Location
- Middlecave Road Malton, North Yorkshire, YO17 7NH England
- Coordinates: 54°08′21″N 0°48′41″W﻿ / ﻿54.1392°N 0.8115°W

Information
- Type: Community school
- Motto: Unitate Fortiores (Stronger for Being One)
- Established: 1547; 479 years ago
- Founder: Robert Holgate, Archbishop of York
- Local authority: North Yorkshire Council
- Department for Education URN: 121681 Tables
- Ofsted: Reports
- Head teacher: Rob Williams
- Age: 11 to 18
- Enrolment: 1,100
- Houses: Carlisle, Holgate, Fitzwilliam, Willoughby and Tudor
- Colours: Yellow, Red, Blue, Green and Silver
- Website: http://www.maltonschool.org/

= Malton School =

Malton School is an 11–18 co-educational comprehensive school of 1,100 pupils (2024), serving the market town of Malton and the surrounding area in North Yorkshire, England.

== History ==

Malton School has a history dating back to the end of the reign of Henry VIII. Its foundation document still exists, held in the archives of the Borthwick Institute for Archives in York.

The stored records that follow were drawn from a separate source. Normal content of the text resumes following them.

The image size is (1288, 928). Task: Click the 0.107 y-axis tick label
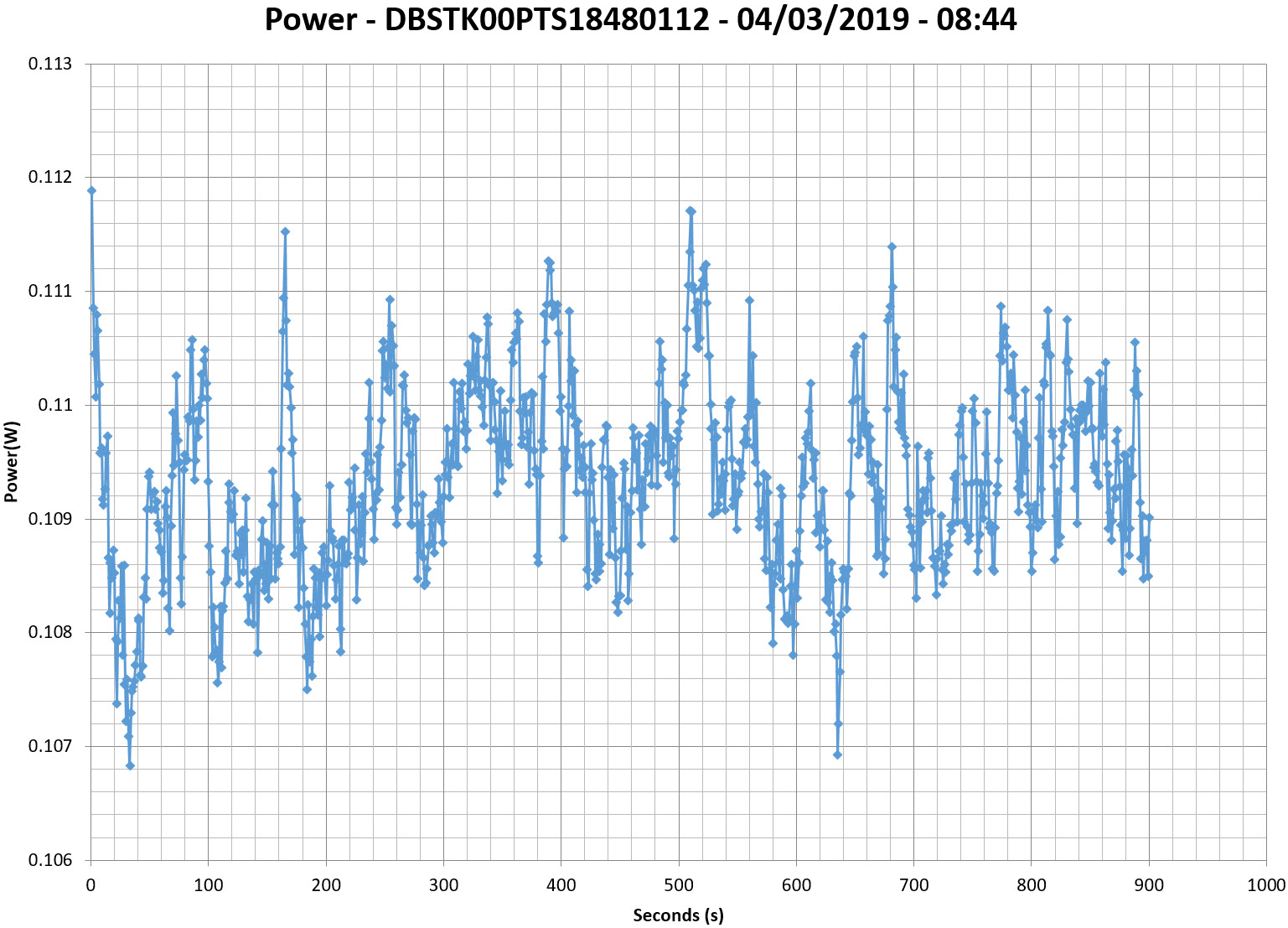(50, 746)
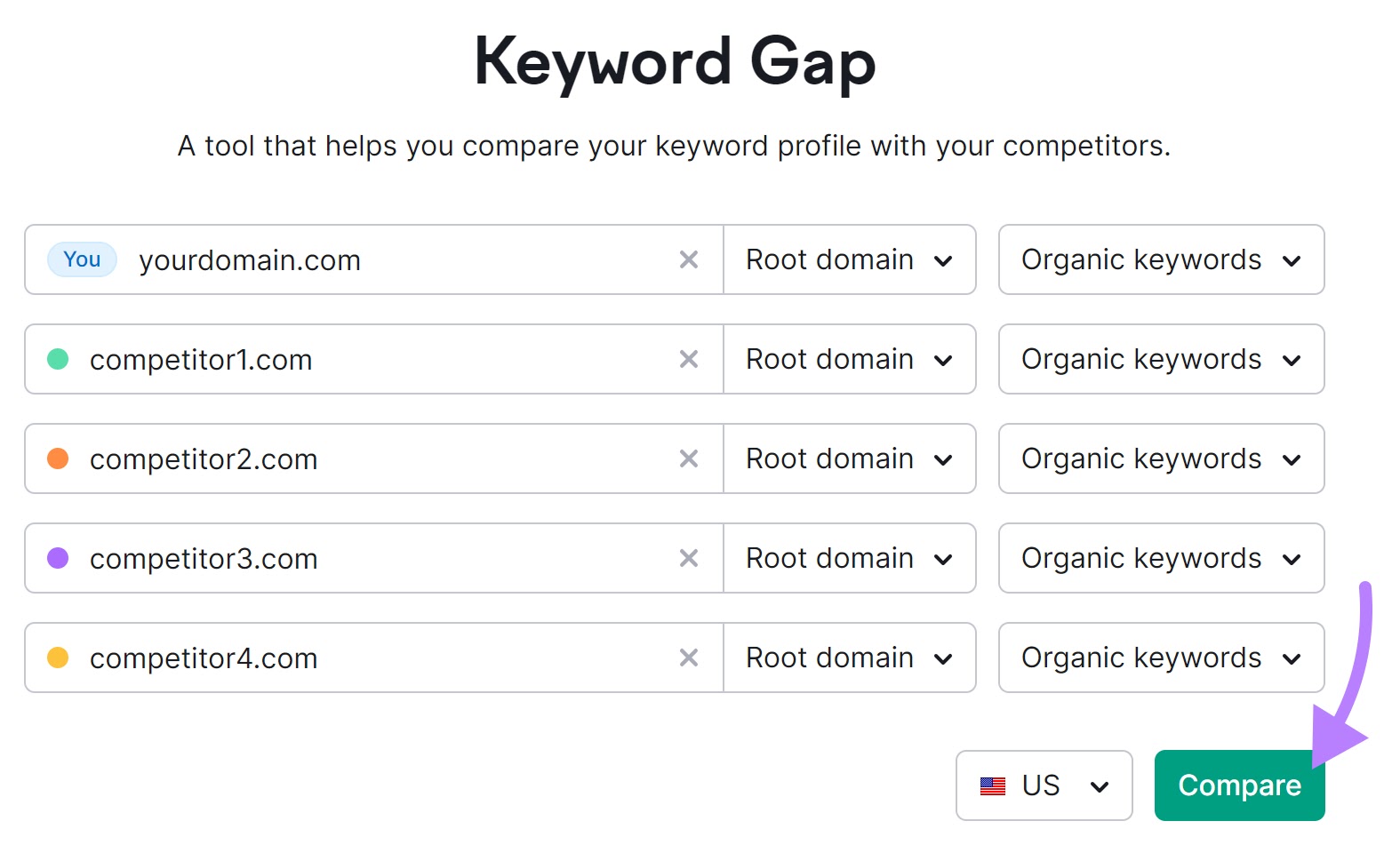
Task: Open the Organic keywords dropdown for yourdomain.com
Action: pyautogui.click(x=1160, y=259)
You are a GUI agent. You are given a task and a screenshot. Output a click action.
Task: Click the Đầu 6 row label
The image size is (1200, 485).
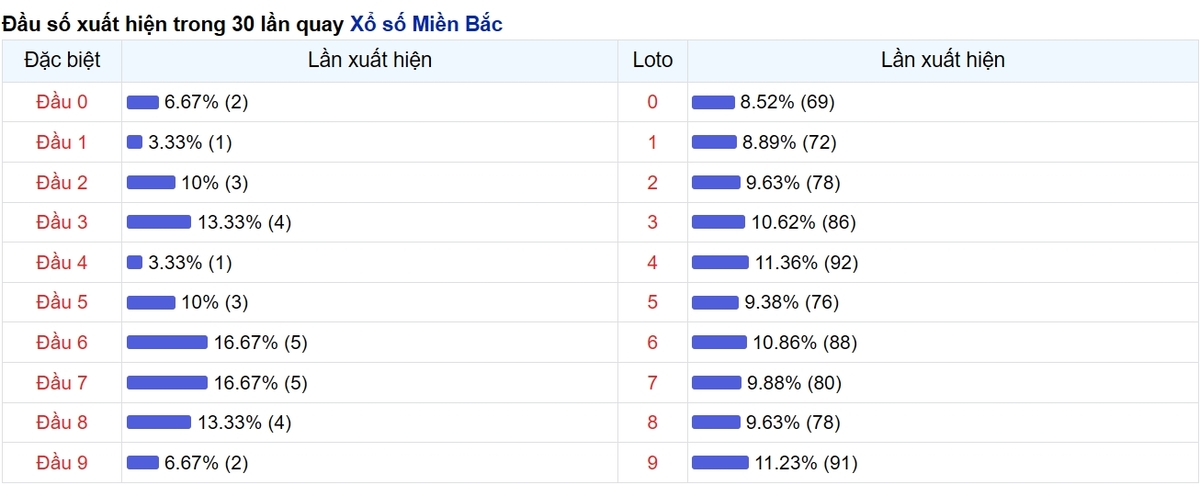click(62, 342)
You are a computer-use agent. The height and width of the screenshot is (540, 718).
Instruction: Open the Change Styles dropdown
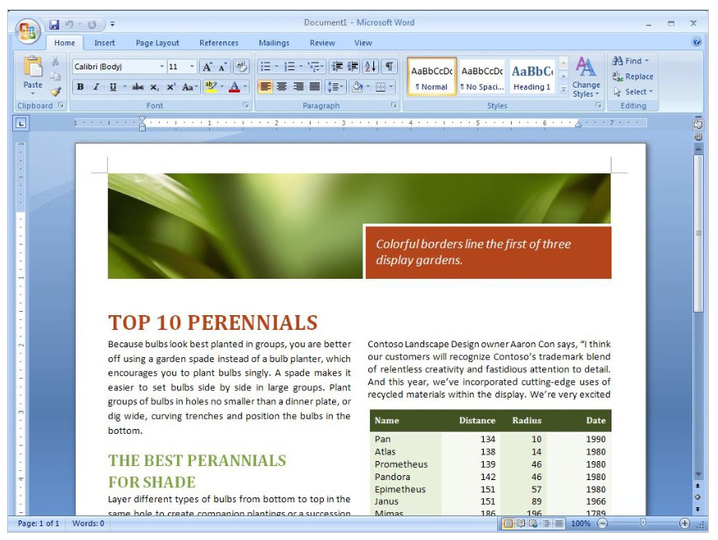586,77
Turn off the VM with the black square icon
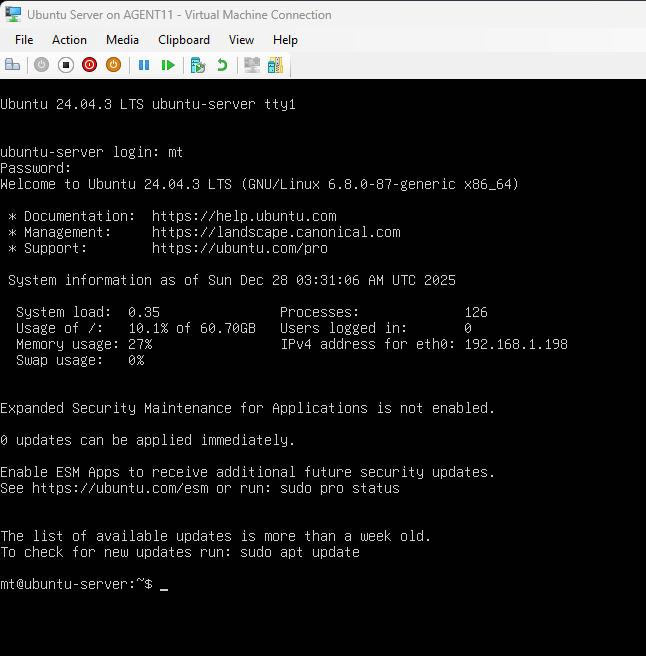The height and width of the screenshot is (656, 646). pyautogui.click(x=66, y=65)
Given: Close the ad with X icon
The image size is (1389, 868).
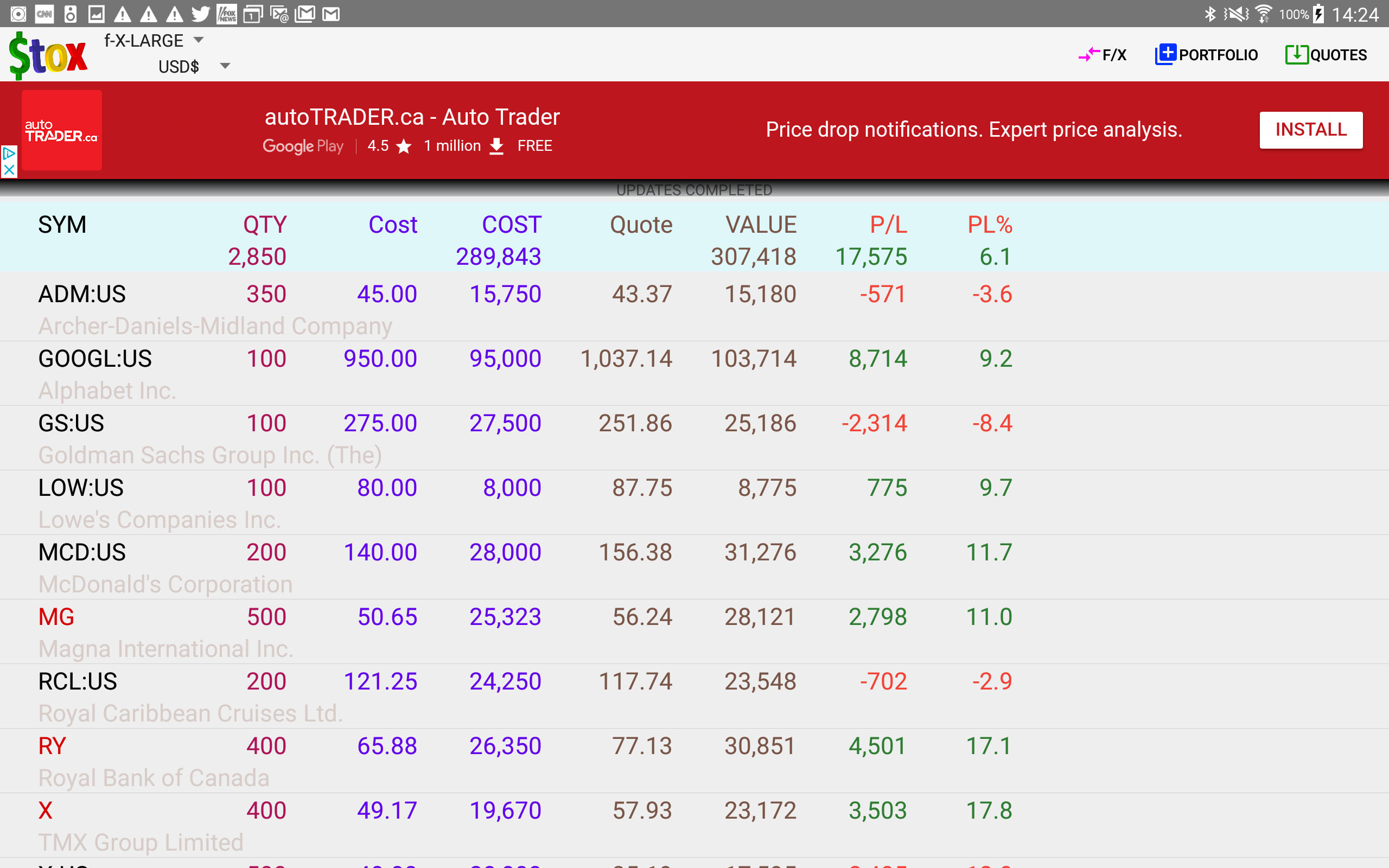Looking at the screenshot, I should point(9,170).
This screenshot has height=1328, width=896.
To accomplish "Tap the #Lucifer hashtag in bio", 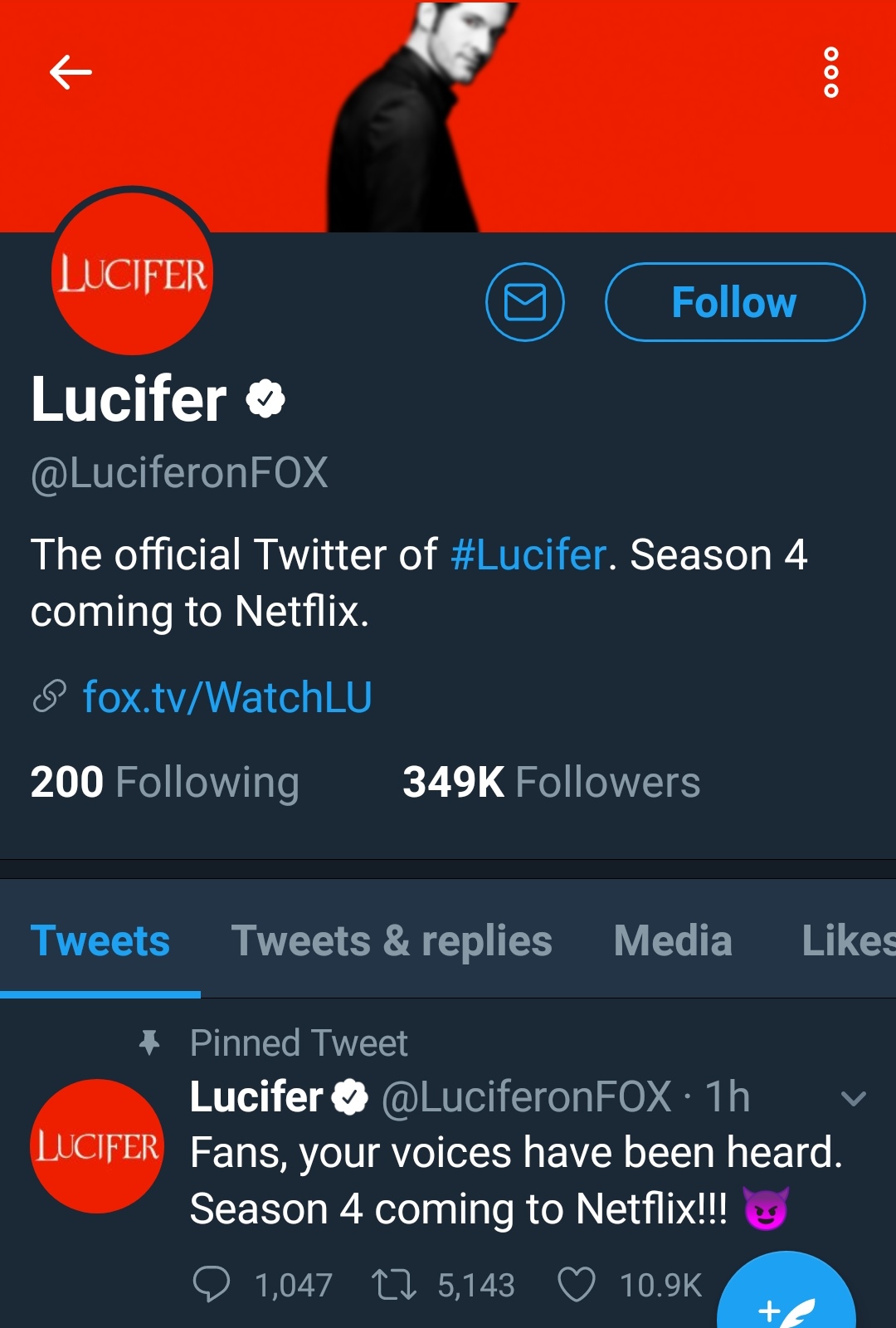I will (x=528, y=554).
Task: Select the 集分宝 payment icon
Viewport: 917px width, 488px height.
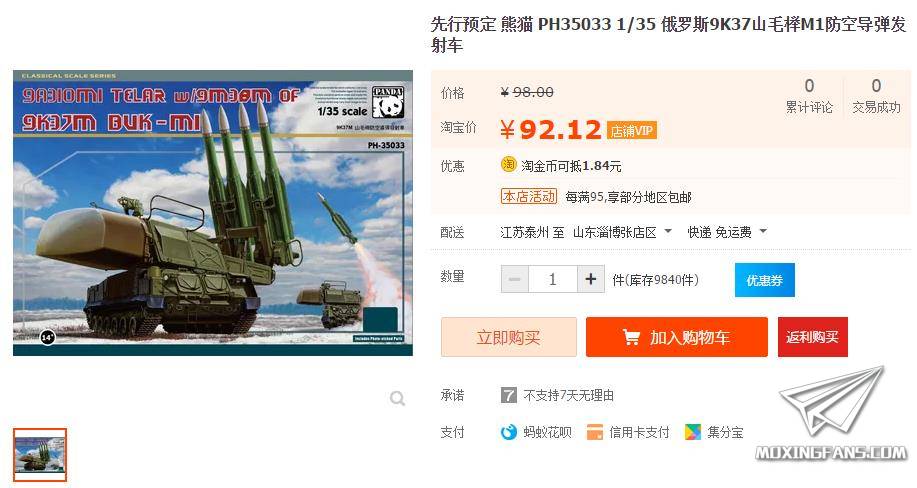Action: (693, 432)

Malton Grammar School was one of three grammar schools founded in 1547 by the Archbishop of York, Robert Holgate - the other two were Archbishop Holgate's School in York, and Holgate School, in Barnsley. It existed in Old Malton until 1904, when it closed temporarily, reopening in new buildings on Middlecave Road in 1911 as a mixed Grammar School. These 1911 buildings were designed by architect Walter Brierley, and are still in use, now referred to as the East Wing of the current school.
The first headteacher was Ernest Loraine Watt, who was head until 1938, when Thomas Arthur Williams took over following the death of Watt. The third head was Philip Taylor, from 1951 to 1971.

Malton County Modern School was built on land adjacent to the grammar school in 1959. George Hanson was its only Headteacher during its 12-year existence.

The County Modern and Grammar School merged in 1971 to become Malton School, a comprehensive school. Philip Taylor was nominated as Head, but died within a few weeks of the school opening. John Gresswell, who had been appointed as deputy for the school's opening, became head, from 1971 to 1989. The fifth headteacher was David Roberts, whose time in office ran from 1989 to 2006. He was succeeded by the current head, Robert Williams.

The school was awarded specialist science status in 2004, with four new science laboratories built as part of the status. A £2.4 million community sports hall was opened on the school site by the Archbishop of York, John Sentamu, in February 2011. Usage is shared between the school during the day and the community in the evening.

In May 2011 the school's governing body proposed to convert to an academy – and subsequently to pursue conversion to a faith based school, re-establishing a link with the Church of England broken in 1911.

The school received a good rating in its 2023 Ofsted Inspection report.

== Notable former pupils ==
- Eric Robson - historian; at the school 1929–36. Graduated with 1st class honours from Manchester University.
- Terry Dyson (b.1934) - footballer; joined Tottenham Hotspur in 1955, and played for Spurs until 1965. He was a regular member of The Double winning side of 1960–61, and scored in the 1961 FA Cup Final against Leicester.
- Vic Wilson(17 January 1921 – 5 June 2008) - cricketer. Yorkshire captain 1960–62, winning the championship twice (1960 and 1962).
- Emma Duggleby (b.1971) - English amateur golfer. British women's open amateur title 1994; European individual title (2000); the South African open match-play championship (2002); the English amateur championship twice (2000 & 2003); and English Order of Merit (2003).
- James Martin (b.1972) - celebrity TV chef.